659. The heavy motor cars used on city and urban electric railways subject the track to very severe service. As the head of the rail must be practically flush with-the pavement on city streets, cross-ties, when used, are so far beneath the surface that they decay rapidly and their renewal entails the tearing up of the pavement. As there is not the same necessity for a cross-tie on street tracks as on railroads, since the rails are held to gage by the pavement, these objections to the cross-tie have led to the adoption of a concrete girder under each rail. The rails and ties (if ties are used) should not only rest upon the concrete, but should be imbedded in it. Track in which the rails rested upon concrete, but were not imbedded in it, has been found to yield laterally and get out of alinement, while on the other hand, if the ties rest upon earth or gravel and are filled between with concrete, the track is likely to settle, breaking the bond of the concrete.

660. The method of placing concrete beams for street railway tracks in Minneapolis was as follows:1 The rails were first spiked to cross-ties at intervals of six to eight feet, and the rail joints cast-welded. In laying the street pavement foundation of natural cement concrete, a rough groove, fifteen inches wide at the bottom and eighteen to twenty inches at the top, was left under each rail. This groove was immediately filled between ties with concrete made of one part Portland cement, two and one-half parts sand, and four and one-half parts broken stone.

1 F. W. Cappelen, M. Am. Soc. C. E., Engineering News, Oct. 14, 1897; Municipal Engineering, November, 1896.

The rails were tied together every ten feet with wrought iron tie bars, three-eighths inch by two inches, set on edge. These tie bars were rounded at the ends, threaded and attached to the web of the rail by two nuts, one on either side of the web. The rails were then spiked to the concrete beam, the temporary wooden ties removed, and the spaces left by them filled with concrete, completing the beam. As the concrete beam was eight inches thick and the rail five inches, the sub-grade was thirteen inches below the top of the rail.

On the gage side of the rail were placed toothing blocks of granite, by 9 inches by 4 1/2 inches deep, held away from the rail 1 1/4 inches by temporary wooden strips. After removing these strips, cement grout was poured into the groove to fill 2 1/2 inches over the base of the rail, the remaining 2 1/2 inches to the top of the rail being filled by asphaltic cement which remained soft enough to permit a flange groove to be made by the first car over the track. The asphalt wearing surface was laid against the rail on the outer side. Mr. Cappelen, in describing this construction, says that a rail six inches high with six-inch base should be used, with granite toothing blocks, six by nine inches by five and one-half inches deep.
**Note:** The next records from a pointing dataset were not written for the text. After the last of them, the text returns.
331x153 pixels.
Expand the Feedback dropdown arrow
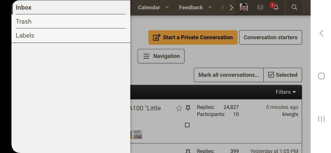pyautogui.click(x=210, y=7)
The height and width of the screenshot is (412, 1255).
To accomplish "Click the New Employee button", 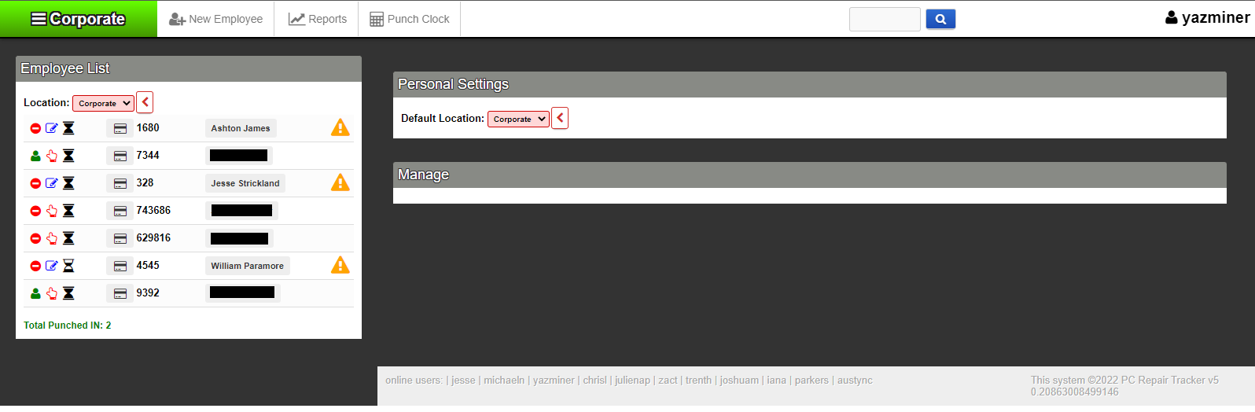I will [x=216, y=19].
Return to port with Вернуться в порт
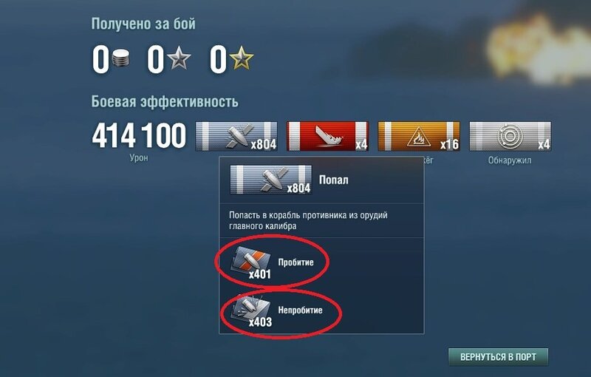The height and width of the screenshot is (377, 591). pos(498,356)
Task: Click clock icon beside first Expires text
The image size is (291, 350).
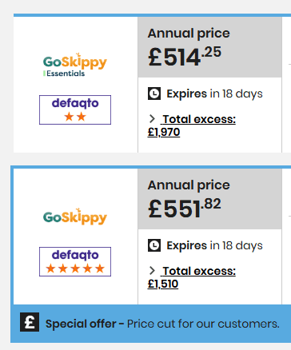Action: point(154,93)
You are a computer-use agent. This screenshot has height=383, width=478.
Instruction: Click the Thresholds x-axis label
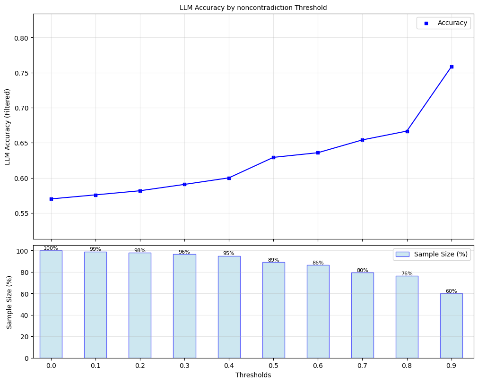tap(253, 375)
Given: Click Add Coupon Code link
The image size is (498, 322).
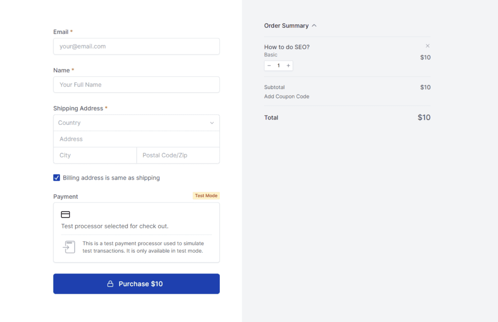Looking at the screenshot, I should [286, 97].
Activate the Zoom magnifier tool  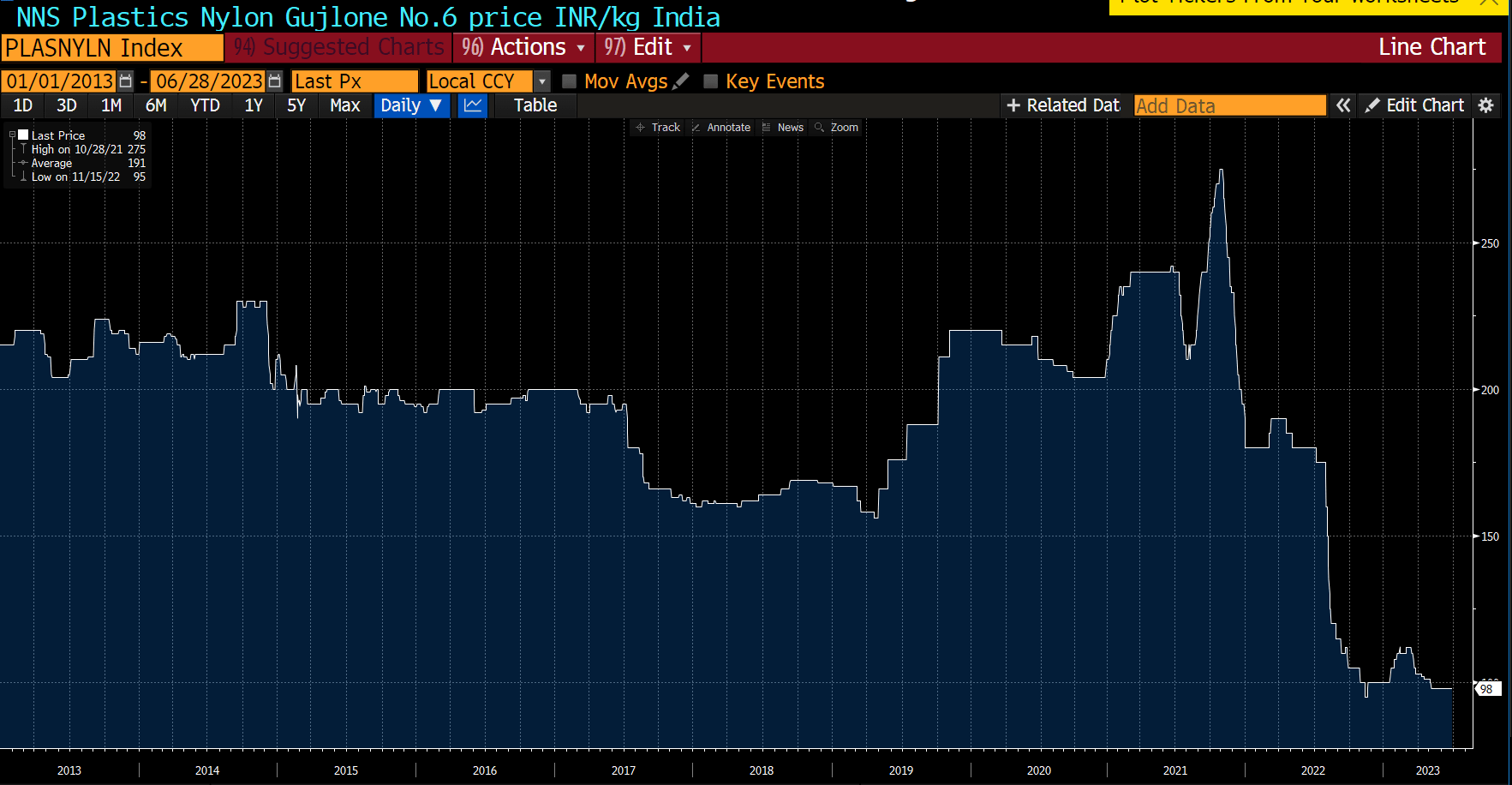(x=818, y=127)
The Cost per foot of rail for the concrete beam construction only, was twenty-six to twenty-seven cents, and for the filler, five cents per foot. The Cost per mile of double track, exclusive of rails and pavement, was about $8,670.00.

Somewhat similar methods have been employed in Toronto and Montreal, Canada, Indianapolis, Ind., and Scranton, Pa., Denver, Detroit and Cincinnati.
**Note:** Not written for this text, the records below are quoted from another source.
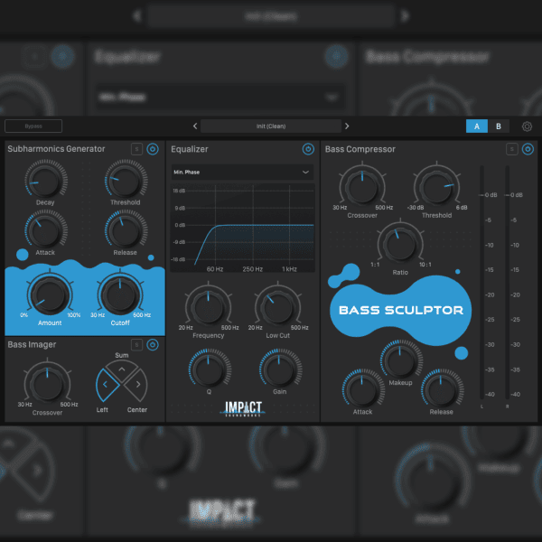
Task: Open the Init (Clean) preset menu
Action: (x=270, y=126)
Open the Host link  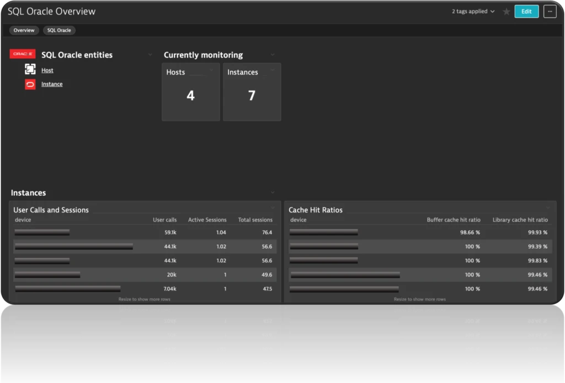(x=47, y=71)
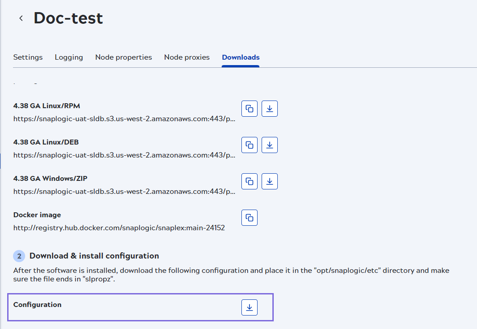Download the Configuration slpropz file
477x329 pixels.
(x=249, y=307)
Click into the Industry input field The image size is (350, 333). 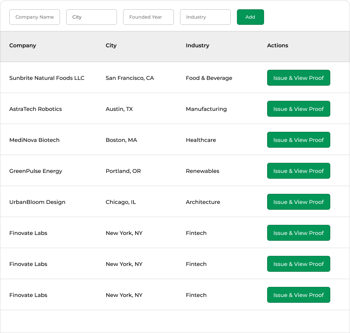pos(205,17)
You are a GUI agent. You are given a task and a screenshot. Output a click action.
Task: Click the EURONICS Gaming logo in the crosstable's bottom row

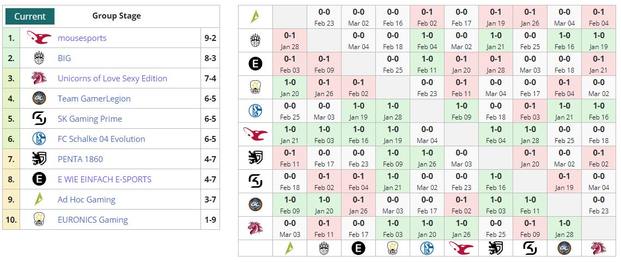[x=393, y=248]
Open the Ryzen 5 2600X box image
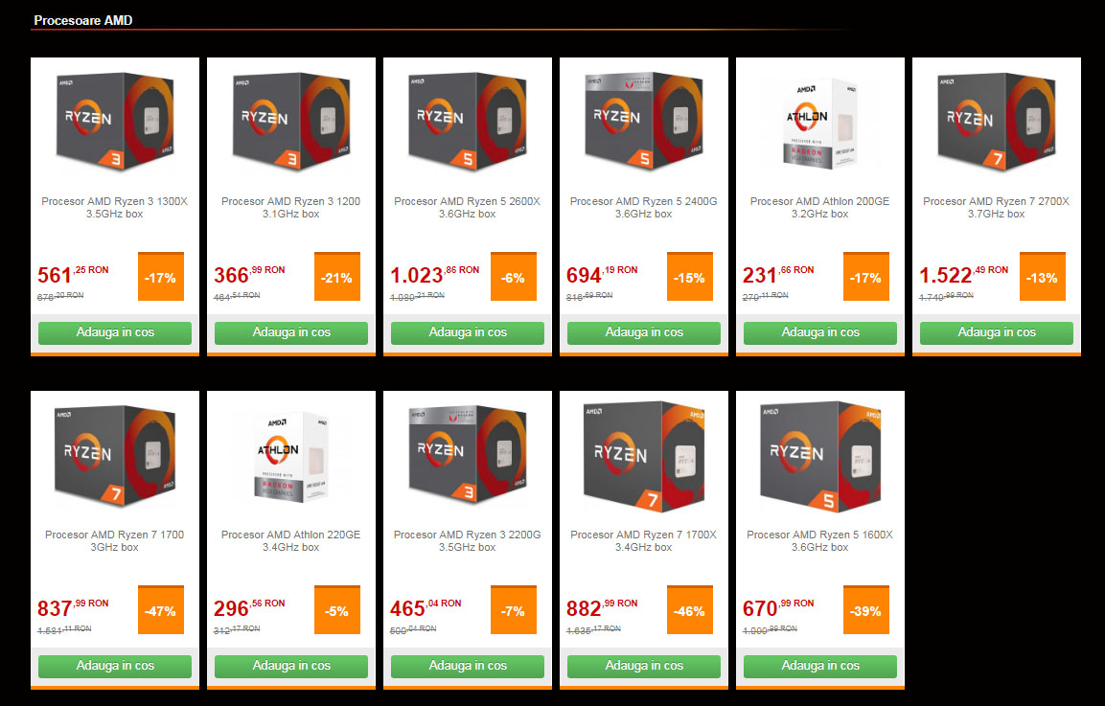The width and height of the screenshot is (1105, 706). coord(468,122)
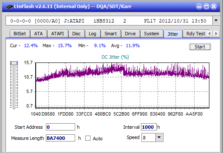Click the LtnFlash chip icon in title bar
Viewport: 223px width, 153px height.
(x=9, y=7)
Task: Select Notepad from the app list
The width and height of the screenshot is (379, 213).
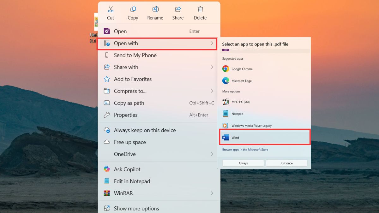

661. At Scranton, Pa.,1 the rails were laid directly on the six-inch concrete base of the pavement. This thickness was increased to twelve inches under the joints (which were reinforced by an inverted rail four feet long) and under steel cross-ties spaced ten feet centers and formed of old girder rails inverted and riveted through the flanges at the intersection. Flat steel tie bars, threaded at the ends, spaced ten feet centers, were also used here as at Minneapolis.

1 Description of the systems employed in several cities are given in Engineering News, Dec. 26, 1901.

The concrete mixing plant was mounted on a car running on the track; the materials were delivered to the machine by-hand measuring boxes, and the Drake mixer deposited the concrete directly into the trench. The total Cost per foot of track is given as $2.65, $1.17 of which was for grading, rolling, concreting and brick paving at $1.97 per square yard, and for extra concrete at joints and ties at $0.72 per square yard.

662. At Toronto, Canada, the six-inch concrete base of the pavement is increased to eight inches in thickness for twenty inches width under each rail, and the base of the latter is imbedded one inch in the concrete. A 6 1/2-inch grooved girder rail is used, with mortar rammed between the web and the adjacent paving blocks.

663. At Cincinnati the bottom of the concrete stringer is nine inches below the base of the nine-inch grooved girder rail, and the concrete is built up from three to six inches on the web, according to the thickness of the wearing surface of the pavement. The space between the upper part of the web and the adjacent paving is then filled with cement mortar, thus supporting the head of the rail as well as protecting the web from corrosion.